--- Records shown ---
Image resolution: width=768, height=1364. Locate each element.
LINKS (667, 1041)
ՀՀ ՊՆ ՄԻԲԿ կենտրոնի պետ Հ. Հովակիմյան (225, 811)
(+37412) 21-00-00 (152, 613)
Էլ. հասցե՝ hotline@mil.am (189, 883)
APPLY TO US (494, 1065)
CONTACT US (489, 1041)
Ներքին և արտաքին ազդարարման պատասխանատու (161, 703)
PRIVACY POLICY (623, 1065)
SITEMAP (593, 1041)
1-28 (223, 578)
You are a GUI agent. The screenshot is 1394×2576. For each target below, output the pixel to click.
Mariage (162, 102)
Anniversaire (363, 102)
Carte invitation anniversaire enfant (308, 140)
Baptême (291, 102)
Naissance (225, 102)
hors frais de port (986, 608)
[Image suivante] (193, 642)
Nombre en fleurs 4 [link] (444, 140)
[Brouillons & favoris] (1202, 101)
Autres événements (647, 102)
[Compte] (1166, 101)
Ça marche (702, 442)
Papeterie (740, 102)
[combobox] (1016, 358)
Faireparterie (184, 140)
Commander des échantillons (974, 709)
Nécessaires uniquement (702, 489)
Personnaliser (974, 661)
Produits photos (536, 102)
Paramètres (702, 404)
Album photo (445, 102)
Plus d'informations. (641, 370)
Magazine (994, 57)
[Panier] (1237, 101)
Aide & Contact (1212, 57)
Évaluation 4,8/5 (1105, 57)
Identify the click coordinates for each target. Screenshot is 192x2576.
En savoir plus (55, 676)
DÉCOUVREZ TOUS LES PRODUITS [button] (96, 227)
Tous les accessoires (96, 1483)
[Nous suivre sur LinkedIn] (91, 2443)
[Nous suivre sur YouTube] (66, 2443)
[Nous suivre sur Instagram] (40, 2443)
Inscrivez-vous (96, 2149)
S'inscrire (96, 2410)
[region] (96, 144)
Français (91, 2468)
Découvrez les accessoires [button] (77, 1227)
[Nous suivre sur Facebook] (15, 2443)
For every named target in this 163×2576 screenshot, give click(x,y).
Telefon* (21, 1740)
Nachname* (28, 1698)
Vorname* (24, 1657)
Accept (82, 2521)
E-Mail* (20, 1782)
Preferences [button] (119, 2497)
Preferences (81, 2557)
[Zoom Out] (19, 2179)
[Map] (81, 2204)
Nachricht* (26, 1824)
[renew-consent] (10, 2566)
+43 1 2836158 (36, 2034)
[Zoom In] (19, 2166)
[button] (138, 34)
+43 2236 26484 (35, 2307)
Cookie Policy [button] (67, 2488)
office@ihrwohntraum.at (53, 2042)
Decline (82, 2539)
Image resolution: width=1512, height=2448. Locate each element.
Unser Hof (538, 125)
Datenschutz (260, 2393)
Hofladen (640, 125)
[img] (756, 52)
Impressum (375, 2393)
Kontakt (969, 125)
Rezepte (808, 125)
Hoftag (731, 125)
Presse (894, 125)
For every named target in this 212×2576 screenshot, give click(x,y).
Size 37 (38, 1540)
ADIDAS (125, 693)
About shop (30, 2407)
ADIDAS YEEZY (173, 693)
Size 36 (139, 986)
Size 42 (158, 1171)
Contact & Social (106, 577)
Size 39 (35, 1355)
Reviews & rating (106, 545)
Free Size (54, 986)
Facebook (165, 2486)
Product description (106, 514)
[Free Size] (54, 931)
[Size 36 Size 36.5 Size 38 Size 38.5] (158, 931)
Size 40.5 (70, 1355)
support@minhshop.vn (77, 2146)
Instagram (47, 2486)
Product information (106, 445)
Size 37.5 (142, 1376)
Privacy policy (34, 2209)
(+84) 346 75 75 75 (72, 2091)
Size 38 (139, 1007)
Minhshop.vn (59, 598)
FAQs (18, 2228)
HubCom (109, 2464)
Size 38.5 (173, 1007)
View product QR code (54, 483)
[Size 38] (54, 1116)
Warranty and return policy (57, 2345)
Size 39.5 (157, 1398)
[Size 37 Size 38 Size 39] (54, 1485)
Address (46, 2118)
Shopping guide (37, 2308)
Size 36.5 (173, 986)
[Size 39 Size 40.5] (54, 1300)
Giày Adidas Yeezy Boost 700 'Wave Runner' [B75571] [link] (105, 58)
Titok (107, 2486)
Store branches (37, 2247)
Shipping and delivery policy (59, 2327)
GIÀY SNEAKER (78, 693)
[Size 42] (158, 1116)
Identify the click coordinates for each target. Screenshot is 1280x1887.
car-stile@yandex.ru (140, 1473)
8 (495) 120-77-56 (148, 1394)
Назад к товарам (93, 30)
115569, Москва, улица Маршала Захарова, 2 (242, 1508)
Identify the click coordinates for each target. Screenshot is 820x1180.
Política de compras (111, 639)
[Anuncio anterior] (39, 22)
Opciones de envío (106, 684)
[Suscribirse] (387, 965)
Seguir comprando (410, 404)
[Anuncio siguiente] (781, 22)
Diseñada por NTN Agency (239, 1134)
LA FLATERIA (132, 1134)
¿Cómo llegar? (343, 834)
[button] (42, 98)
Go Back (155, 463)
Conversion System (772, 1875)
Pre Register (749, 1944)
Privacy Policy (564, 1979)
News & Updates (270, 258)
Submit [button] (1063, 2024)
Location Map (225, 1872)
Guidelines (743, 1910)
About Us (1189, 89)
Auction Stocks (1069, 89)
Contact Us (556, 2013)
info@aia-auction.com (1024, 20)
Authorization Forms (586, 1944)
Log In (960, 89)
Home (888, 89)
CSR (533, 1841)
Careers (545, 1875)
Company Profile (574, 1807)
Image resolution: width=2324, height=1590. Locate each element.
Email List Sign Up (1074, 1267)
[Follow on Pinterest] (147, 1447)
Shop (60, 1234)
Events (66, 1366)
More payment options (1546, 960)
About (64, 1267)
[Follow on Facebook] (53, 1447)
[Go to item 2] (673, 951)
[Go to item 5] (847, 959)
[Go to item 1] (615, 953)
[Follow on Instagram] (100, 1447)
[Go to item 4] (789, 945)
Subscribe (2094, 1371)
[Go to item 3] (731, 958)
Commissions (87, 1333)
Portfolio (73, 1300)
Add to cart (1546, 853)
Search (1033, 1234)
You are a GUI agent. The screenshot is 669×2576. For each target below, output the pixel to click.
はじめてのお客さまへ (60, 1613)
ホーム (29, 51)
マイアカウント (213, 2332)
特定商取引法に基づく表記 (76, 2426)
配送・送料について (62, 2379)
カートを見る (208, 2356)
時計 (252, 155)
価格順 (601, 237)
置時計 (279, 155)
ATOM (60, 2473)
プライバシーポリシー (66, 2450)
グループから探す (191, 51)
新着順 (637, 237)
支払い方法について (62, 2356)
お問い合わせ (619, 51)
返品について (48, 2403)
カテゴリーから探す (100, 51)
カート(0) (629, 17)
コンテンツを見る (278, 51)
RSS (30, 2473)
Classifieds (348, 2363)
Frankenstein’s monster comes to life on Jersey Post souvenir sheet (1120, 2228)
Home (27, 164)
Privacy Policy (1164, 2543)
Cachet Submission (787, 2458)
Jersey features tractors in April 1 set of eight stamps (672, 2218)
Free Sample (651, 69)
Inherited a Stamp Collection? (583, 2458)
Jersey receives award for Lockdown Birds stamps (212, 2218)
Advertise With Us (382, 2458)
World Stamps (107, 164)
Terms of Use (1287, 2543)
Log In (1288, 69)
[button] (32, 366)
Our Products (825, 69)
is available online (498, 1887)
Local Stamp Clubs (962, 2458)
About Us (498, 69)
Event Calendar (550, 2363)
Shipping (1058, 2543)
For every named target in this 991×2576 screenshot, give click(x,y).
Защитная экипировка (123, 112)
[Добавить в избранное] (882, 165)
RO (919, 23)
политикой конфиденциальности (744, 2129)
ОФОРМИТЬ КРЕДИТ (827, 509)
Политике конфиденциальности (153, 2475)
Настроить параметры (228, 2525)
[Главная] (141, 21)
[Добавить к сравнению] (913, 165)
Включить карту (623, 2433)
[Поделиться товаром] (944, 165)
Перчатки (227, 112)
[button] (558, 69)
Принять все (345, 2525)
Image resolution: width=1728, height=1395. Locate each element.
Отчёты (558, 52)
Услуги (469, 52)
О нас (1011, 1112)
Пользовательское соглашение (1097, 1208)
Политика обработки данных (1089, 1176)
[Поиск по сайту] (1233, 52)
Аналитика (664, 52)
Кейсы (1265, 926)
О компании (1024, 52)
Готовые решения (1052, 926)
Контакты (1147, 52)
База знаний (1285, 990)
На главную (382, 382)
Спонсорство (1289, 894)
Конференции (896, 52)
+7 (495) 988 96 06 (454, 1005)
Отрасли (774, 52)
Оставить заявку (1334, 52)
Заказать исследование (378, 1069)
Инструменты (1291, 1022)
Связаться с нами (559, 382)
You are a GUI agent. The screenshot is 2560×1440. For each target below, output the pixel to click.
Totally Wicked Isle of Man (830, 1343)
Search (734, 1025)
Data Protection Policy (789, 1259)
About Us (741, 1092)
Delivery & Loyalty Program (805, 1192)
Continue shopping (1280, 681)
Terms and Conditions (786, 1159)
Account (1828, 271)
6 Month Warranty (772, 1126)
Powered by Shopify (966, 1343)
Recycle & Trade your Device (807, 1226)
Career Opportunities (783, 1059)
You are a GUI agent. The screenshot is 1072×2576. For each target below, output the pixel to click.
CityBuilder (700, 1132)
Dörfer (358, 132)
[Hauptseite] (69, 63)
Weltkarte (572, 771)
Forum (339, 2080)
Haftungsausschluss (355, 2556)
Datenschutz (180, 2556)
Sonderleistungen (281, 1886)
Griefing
---
Exercise goal:
The response must repeat exactly the lines from the top of the material through the line containing "SITEMAP (593, 1041)", both included, with no other output.

Answer box:
Image resolution: width=768, height=1364. Locate each element.
LINKS (667, 1041)
ՀՀ ՊՆ ՄԻԲԿ կենտրոնի պետ Հ. Հովակիմյան (225, 811)
(+37412) 21-00-00 (152, 613)
Էլ. հասցե՝ hotline@mil.am (189, 883)
APPLY TO US (494, 1065)
CONTACT US (489, 1041)
Ներքին և արտաքին ազդարարման պատասխանատու (161, 703)
PRIVACY POLICY (623, 1065)
SITEMAP (593, 1041)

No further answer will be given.